** ENTRIES SUPPLIED follows **

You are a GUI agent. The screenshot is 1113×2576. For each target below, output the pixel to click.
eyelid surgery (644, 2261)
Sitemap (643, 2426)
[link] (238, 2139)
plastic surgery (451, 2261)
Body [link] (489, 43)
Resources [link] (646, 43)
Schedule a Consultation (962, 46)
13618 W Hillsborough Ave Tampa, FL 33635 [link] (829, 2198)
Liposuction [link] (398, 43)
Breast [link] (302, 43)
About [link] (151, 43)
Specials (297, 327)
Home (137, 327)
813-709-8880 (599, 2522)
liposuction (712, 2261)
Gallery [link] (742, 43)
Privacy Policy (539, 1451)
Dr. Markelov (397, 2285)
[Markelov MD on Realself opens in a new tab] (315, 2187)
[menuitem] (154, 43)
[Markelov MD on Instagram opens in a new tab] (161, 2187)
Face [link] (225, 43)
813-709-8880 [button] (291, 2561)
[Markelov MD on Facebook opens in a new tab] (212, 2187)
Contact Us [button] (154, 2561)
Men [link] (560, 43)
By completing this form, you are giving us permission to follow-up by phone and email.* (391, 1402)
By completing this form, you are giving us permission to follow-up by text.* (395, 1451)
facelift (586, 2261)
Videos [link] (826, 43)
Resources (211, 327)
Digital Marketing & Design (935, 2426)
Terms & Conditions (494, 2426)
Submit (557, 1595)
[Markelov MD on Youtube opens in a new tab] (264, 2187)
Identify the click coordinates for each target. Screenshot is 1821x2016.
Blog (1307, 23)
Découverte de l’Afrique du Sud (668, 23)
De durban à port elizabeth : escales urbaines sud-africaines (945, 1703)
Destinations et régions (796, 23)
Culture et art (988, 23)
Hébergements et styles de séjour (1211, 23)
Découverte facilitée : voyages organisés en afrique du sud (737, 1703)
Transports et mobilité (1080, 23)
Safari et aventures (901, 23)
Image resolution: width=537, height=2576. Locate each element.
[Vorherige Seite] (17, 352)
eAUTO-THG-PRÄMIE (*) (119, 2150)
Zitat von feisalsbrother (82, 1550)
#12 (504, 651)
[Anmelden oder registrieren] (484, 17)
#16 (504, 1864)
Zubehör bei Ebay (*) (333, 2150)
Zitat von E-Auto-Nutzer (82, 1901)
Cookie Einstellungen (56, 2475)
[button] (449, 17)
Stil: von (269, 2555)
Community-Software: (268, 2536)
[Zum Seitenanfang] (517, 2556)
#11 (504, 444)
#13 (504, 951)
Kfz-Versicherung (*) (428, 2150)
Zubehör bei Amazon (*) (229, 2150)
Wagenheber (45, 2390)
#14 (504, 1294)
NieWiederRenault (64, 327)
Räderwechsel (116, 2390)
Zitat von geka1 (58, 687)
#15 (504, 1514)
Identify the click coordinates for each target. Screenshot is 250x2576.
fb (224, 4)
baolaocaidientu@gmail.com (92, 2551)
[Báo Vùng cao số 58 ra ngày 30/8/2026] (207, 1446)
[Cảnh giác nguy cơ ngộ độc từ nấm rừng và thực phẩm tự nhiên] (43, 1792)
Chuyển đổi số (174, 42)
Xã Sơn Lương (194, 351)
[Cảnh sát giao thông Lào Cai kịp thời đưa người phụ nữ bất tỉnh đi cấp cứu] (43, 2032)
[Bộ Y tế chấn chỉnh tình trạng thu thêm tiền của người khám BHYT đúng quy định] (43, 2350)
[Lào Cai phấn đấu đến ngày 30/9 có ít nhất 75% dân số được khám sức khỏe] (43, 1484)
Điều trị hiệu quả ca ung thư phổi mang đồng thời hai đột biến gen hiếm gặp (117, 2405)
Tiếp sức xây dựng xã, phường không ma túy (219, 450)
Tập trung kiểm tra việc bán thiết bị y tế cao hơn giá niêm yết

** End of ENTRIES SUPPLIED **

■ **ASSIGNED TASK**: Copy out each line of the listing that holds the string "Identify".

■ **SOLUTION**:
Identify the click coordinates for each target. Screenshot is 1821x2016.
Identify the click coordinates for each target. Screenshot is 250x2576.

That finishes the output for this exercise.